Michael Liebschner and Lin Zhong make no bones about rattling cages—rib cages, that is. The two engineering faculty members are involved in joint research to develop a new technology that lets mobile electronic devices communicate by sending vibrations through bones.

“Cell phones have vibrators in them now, and many of the newer models have sensors that could be used to receive our signals, so it’s feasible to think of the devices we are already carrying as a platform for this technology,” said Zhong, assistant professor of electrical and computer engineering.
This explains why Microsoft awarded Liebschner and Zhong a grant to develop OsteoConduct, the technology the two invented last year. OsteoConduct transmits digital information through bones using acoustic sound patterns. The sounds can be created by anything that vibrates.

In the lab, the researchers use hand-held and bench-mounted gadgets. The vibrations can be imperceptible in some applications, such as health monitoring or simple data exchange, and perceived in others. For example, a patient wearing a drug-release system might benefit by sensing when drugs are administered.

“Microsoft is interested in computing applications related to both health care and mobile devices, and this hits both of those,” said Liebschner, assistant professor of bioengineering.

The idea for OsteoConduct came after Zhong heard Liebschner present results from his lab at last fall’s Texas Instruments Innovation Fund Day, a conference highlighting TI-funded research at Rice. Liebschner described the development of a new hand-held system for diagnosing osteoporosis with low-level sound waves. Zhong, sitting in the audience, thought immediately of work he was doing.

Teeth Clicks

During a research internship just before joining Rice, Zhong worked with several Microsoft researchers who devised solutions to improve voice recognition by filtering out the sounds created when people click their teeth together during speech.

“At the time, I thought, ‘This is information that they are throwing away,’ and I wondered if there might be another way to use it,” Zhong said. After joining Rice, Zhong and graduate student Tamer Mohamed built a hands-free method of using teeth clicks to control a computer.

At the TI conference, Zhong asked Liebschner if his findings suggested that the sound of teeth clicks might travel through a person’s skeleton. Liebschner thought they might, and the two agreed to test the idea.

Liebschner said one of the most exciting discoveries about this research has been just how clearly sound travels through bone. In one of the earliest tests, a signal from the wrist was clearly detected at the hip, having traveled the length of the arm and spine.

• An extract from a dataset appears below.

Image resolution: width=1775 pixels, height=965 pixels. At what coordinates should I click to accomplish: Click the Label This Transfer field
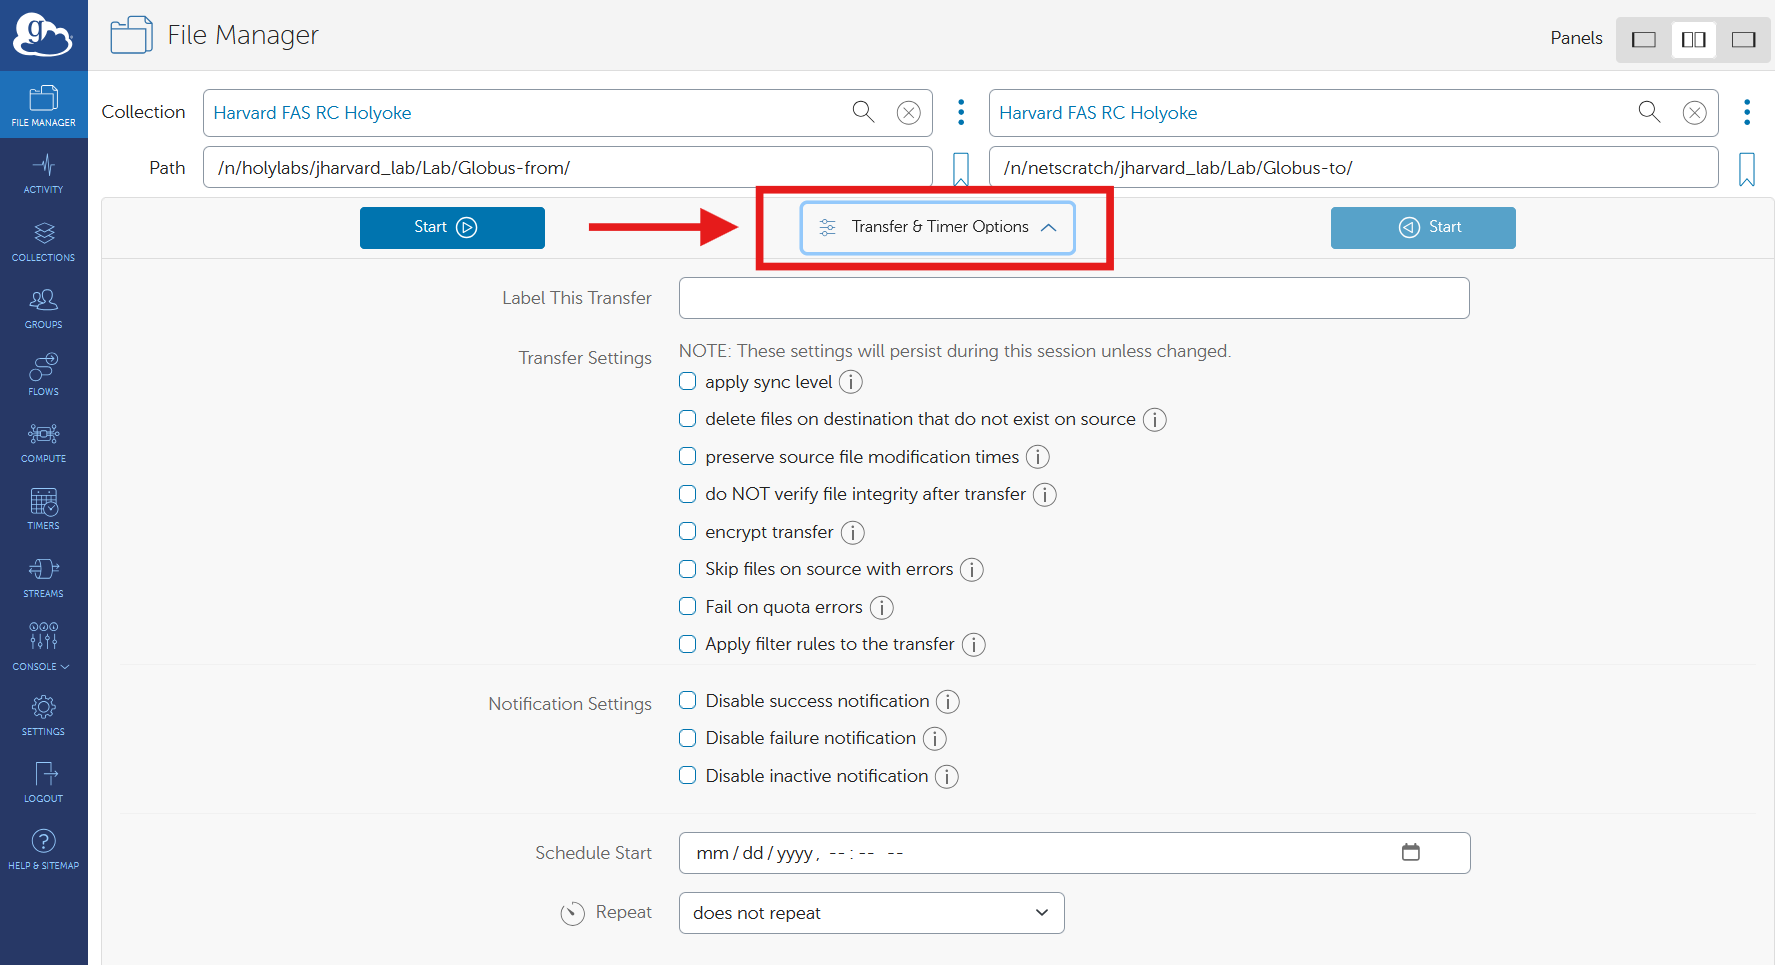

“We were all surprised to see these signals propagate through 20 or more joints,” Liebschner said. “It worked much better than we’d anticipated for the power levels we used.”

Unique Skeletal Identification

Liebschner said one probable reason the discovery went unnoticed for so long is the variability of human bone tissue. Sound vibrations are commonly used to test the skeletal structures of buildings after earthquakes, but no two people have exactly the same acoustic pattern in their bones. However, Liebschner said, this variability has an upside, too.

“Because every person has a unique acoustic signature in their bones, we believe we can develop that for security authentication,” Liebschner said. “For example, you might grab a door handle in a secure facility, and it would only allow you inside if it recognized your profile. The acoustic signature of the skeleton is thought to be more secure than fingerprints or retina scans.”

Other applications Zhong and Liebschner are considering include hands-free operation of mobile phones and other devices, secure data transmission, health monitoring and diagnostics, and communication with implantable transducers.

Bioengineering graduate student Michael Cordray and undergraduate Mimi Zhang are co-inventors of the technology. Researchers include electrical and computer engineering graduate students Brett Kaufman and Tamer Mohamed and bioengineering graduate students Dania El-Daye and Nick Tobaoda.